Soon after mining on an extensive scale began, the miners organized themselves as a local branch of the Western Federation of Miners, and in this branch were included many laborers in Goldfield other than miners. Between this branch and the mine-owners there arose a series of more or less serious differences, and there were several set strikes - in December 1906 and January 1907, for higher wages; in March and April 1907, because the mine-owners refused to discharge carpenters who were members of the American Federation of Labor, but did not belong to the Western Federation of Miners or to the Industrial Workers of the World affiliated with it, this last organization being, as a result of the strike, forced out of Goldfield; in August and September 1907, because a rule was introduced at some of the mines requiring miners to change their clothing before entering and after leaving the mines, a rule made necessary, according to the operators, by the wholesale stealing (in miners' parlance, "high-grading") of the very valuable ore (some of it valued at as high as $20 a pound) ; and in November and December 1907, because some of the mine-owners, avowedly on account of the hard times, adopted a system of paying in cashier's checks.
Excepting occasional attacks upon non-union workmen, or upon persons supposed not to be in sympathy with the miners' union, there had been no serious disturbance in Goldfield; but in December 1907, Governor Sparks, at the instance of the mine-owners, appealed to President Theodore Roosevelt to send Federal troops to Goldfield, on the ground that the situation there was ominous, that destruction of life and property seemed probable, and that the state had no militia and would be powerless to maintain order. President Roosevelt thereupon (December 4th) ordered General Frederick Funston, commanding the Division of California, at San Francisco, to proceed with 300 Federal troops to Goldfield.
The troops arrived in Goldfield on 06 December 1907, and immediately afterwards the mine-owners reduced wages and announced that no members of the Western Federation of Miners would thereafter be employed in the mines.
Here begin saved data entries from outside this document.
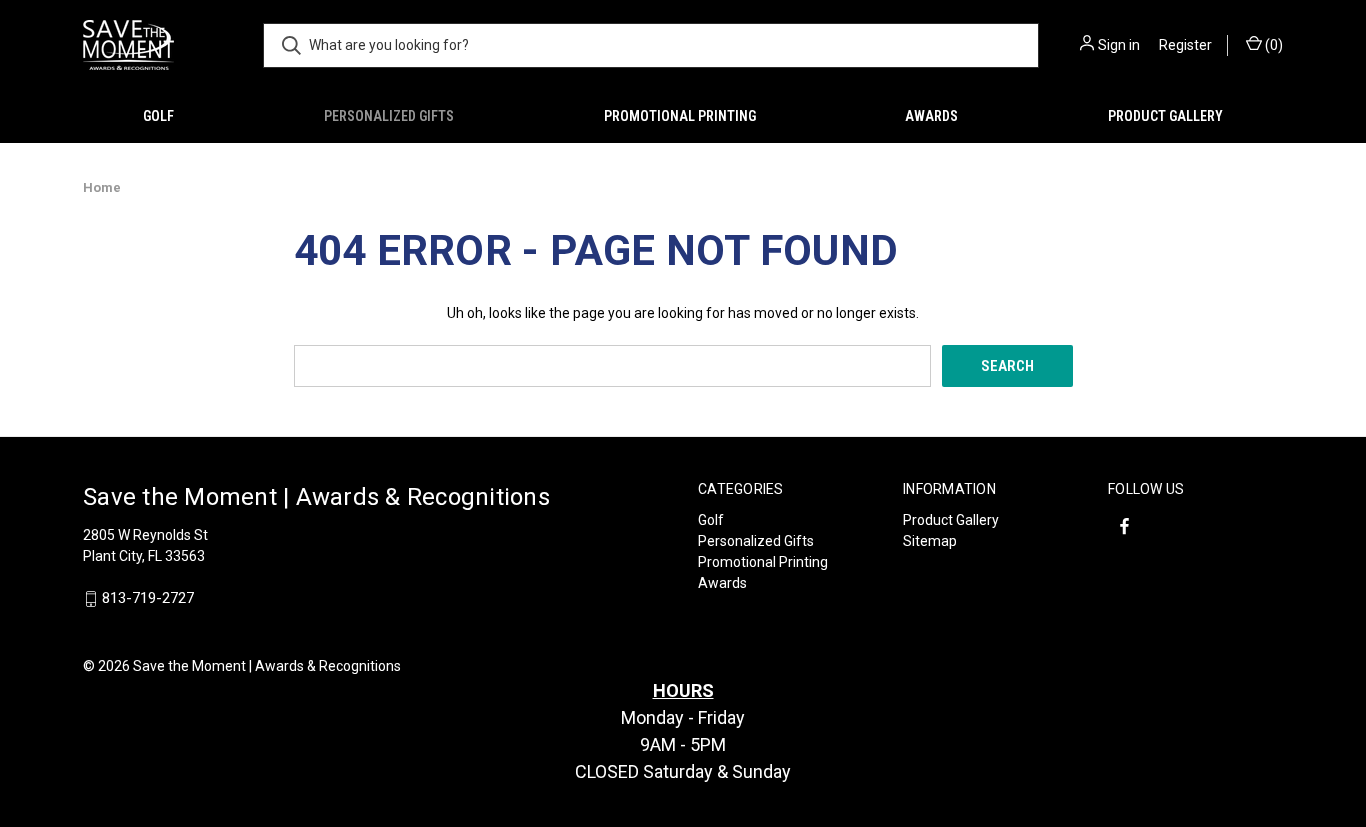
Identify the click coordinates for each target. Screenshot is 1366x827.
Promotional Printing (680, 116)
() (1272, 45)
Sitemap (930, 541)
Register (1185, 45)
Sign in (1119, 45)
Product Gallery (1165, 116)
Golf (158, 116)
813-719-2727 (148, 599)
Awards (931, 116)
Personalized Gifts (389, 116)
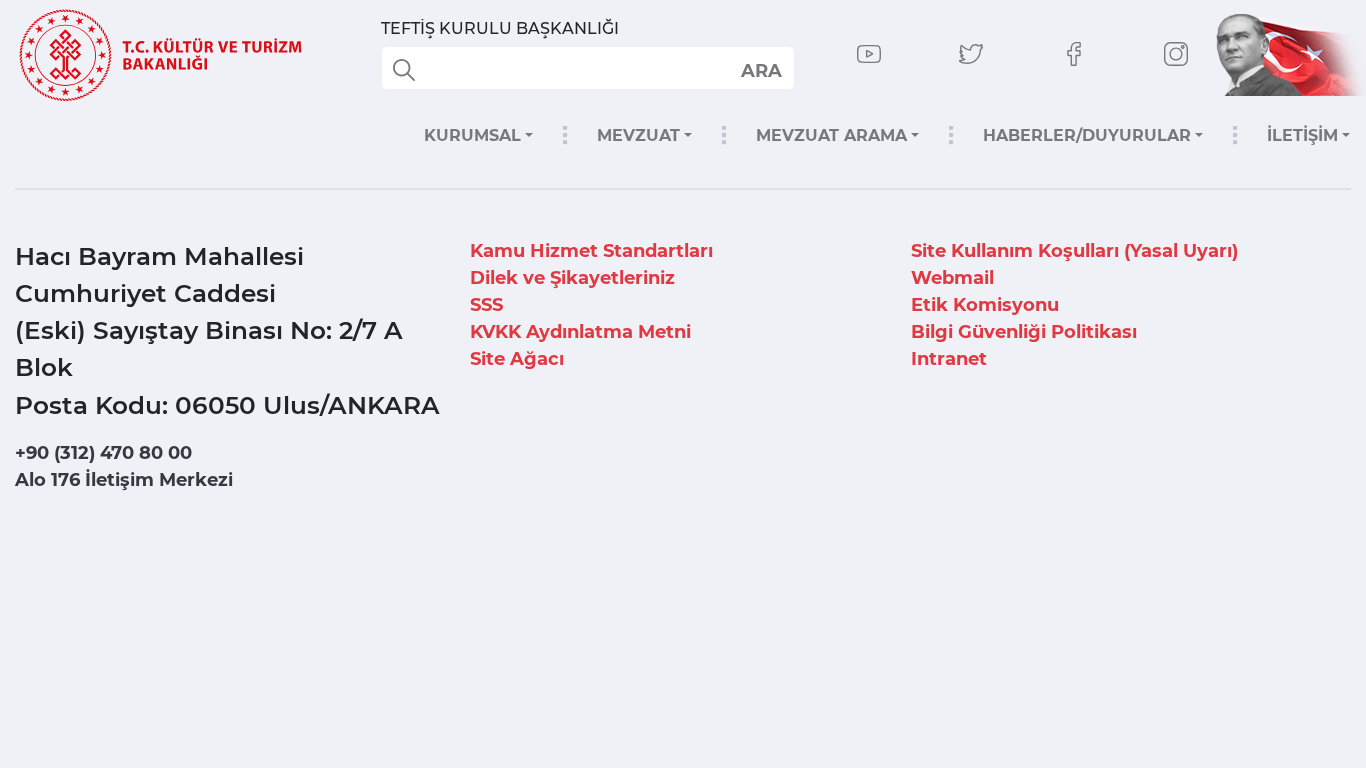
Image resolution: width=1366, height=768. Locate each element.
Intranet (949, 359)
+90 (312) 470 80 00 (103, 453)
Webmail (952, 278)
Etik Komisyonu (985, 305)
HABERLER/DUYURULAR (1087, 135)
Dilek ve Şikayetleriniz (572, 278)
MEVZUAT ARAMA (831, 135)
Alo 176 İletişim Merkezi (124, 480)
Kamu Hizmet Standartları (591, 251)
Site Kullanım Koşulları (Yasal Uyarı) (1074, 251)
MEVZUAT (638, 135)
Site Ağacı (517, 359)
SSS (486, 305)
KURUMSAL (472, 135)
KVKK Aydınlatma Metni (580, 332)
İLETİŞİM (1302, 135)
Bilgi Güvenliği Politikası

There were no fatalities. President Roosevelt, becoming convinced that conditions had not warranted Governor Sparks's appeal for Federal assistance, but that the immediate withdrawal of the troops might nevertheless lead to serious disorders, consented that they should remain for a short time on condition that the state should immediately organize an adequate militia or police force.
Accordingly, a special meeting of the legislature was immediately called, a state police force was organized, and on the 7th of March 1908 the troops were withdrawn. Thereafter work was gradually resumed in the mines, the contest having been won by the mine-owners.